===== SUPPLIED MATERIAL

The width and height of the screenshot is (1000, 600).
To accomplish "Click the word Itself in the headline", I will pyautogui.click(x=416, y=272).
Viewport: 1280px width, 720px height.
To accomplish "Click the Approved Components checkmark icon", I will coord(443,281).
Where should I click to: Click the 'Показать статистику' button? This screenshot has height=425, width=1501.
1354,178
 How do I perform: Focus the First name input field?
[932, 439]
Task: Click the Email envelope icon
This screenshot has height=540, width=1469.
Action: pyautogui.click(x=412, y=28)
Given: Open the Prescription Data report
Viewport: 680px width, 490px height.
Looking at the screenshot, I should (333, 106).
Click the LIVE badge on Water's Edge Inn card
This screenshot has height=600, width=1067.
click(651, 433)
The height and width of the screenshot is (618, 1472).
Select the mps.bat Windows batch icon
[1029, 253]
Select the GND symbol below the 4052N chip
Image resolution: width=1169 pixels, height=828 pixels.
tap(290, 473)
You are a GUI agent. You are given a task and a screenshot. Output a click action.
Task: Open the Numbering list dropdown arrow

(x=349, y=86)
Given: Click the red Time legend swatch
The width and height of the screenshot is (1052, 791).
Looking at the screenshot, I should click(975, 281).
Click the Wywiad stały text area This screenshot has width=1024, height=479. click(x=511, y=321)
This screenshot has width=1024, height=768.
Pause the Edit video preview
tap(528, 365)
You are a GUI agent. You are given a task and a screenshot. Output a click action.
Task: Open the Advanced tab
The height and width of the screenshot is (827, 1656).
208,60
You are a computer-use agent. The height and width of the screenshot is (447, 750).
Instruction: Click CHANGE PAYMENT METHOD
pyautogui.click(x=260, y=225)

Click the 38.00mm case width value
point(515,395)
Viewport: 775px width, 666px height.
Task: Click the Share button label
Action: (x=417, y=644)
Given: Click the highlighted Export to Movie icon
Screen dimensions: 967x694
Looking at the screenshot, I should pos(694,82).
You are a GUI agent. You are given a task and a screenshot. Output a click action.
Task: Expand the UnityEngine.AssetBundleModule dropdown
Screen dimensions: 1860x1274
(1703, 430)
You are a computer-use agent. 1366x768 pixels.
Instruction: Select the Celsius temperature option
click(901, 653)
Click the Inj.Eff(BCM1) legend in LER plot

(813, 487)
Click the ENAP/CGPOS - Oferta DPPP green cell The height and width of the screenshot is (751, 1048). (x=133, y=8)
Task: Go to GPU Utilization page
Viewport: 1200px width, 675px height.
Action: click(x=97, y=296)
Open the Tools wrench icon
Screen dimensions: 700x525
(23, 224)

==========

## REQUIRED ACTION
Above are some records; repeat all of them exactly.

## RESULT FOR THIS EXERCISE
The width and height of the screenshot is (1000, 600).
To accomplish "Click the word Itself in the headline", I will pyautogui.click(x=416, y=272).
Viewport: 1280px width, 720px height.
To accomplish "Click the Approved Components checkmark icon", I will coord(443,281).
Where should I click to: Click the 'Показать статистику' button? This screenshot has height=425, width=1501.
1354,178
 How do I perform: Focus the First name input field?
[932, 439]
Task: Click the Email envelope icon
This screenshot has height=540, width=1469.
Action: pyautogui.click(x=412, y=28)
Given: Open the Prescription Data report
Viewport: 680px width, 490px height.
Looking at the screenshot, I should (333, 106).
Click the LIVE badge on Water's Edge Inn card
This screenshot has height=600, width=1067.
click(651, 433)
The height and width of the screenshot is (618, 1472).
Select the mps.bat Windows batch icon
[1029, 253]
Select the GND symbol below the 4052N chip
Image resolution: width=1169 pixels, height=828 pixels.
tap(290, 473)
You are a GUI agent. You are given a task and a screenshot. Output a click action.
Task: Open the Numbering list dropdown arrow

(x=349, y=86)
Given: Click the red Time legend swatch
The width and height of the screenshot is (1052, 791).
Looking at the screenshot, I should click(975, 281).
Click the Wywiad stały text area This screenshot has width=1024, height=479. click(x=511, y=321)
This screenshot has width=1024, height=768.
Pause the Edit video preview
tap(528, 365)
You are a GUI agent. You are given a task and a screenshot. Output a click action.
Task: Open the Advanced tab
The height and width of the screenshot is (827, 1656).
208,60
You are a computer-use agent. The height and width of the screenshot is (447, 750).
Instruction: Click CHANGE PAYMENT METHOD
pyautogui.click(x=260, y=225)

Click the 38.00mm case width value
point(515,395)
Viewport: 775px width, 666px height.
Task: Click the Share button label
Action: (x=417, y=644)
Given: Click the highlighted Export to Movie icon
Screen dimensions: 967x694
Looking at the screenshot, I should pos(694,82).
You are a GUI agent. You are given a task and a screenshot. Output a click action.
Task: Expand the UnityEngine.AssetBundleModule dropdown
Screen dimensions: 1860x1274
(1703, 430)
You are a computer-use agent. 1366x768 pixels.
Instruction: Select the Celsius temperature option
click(901, 653)
Click the Inj.Eff(BCM1) legend in LER plot

(813, 487)
Click the ENAP/CGPOS - Oferta DPPP green cell The height and width of the screenshot is (751, 1048). (x=133, y=8)
Task: Go to GPU Utilization page
Viewport: 1200px width, 675px height.
Action: click(x=97, y=296)
Open the Tools wrench icon
Screen dimensions: 700x525
(23, 224)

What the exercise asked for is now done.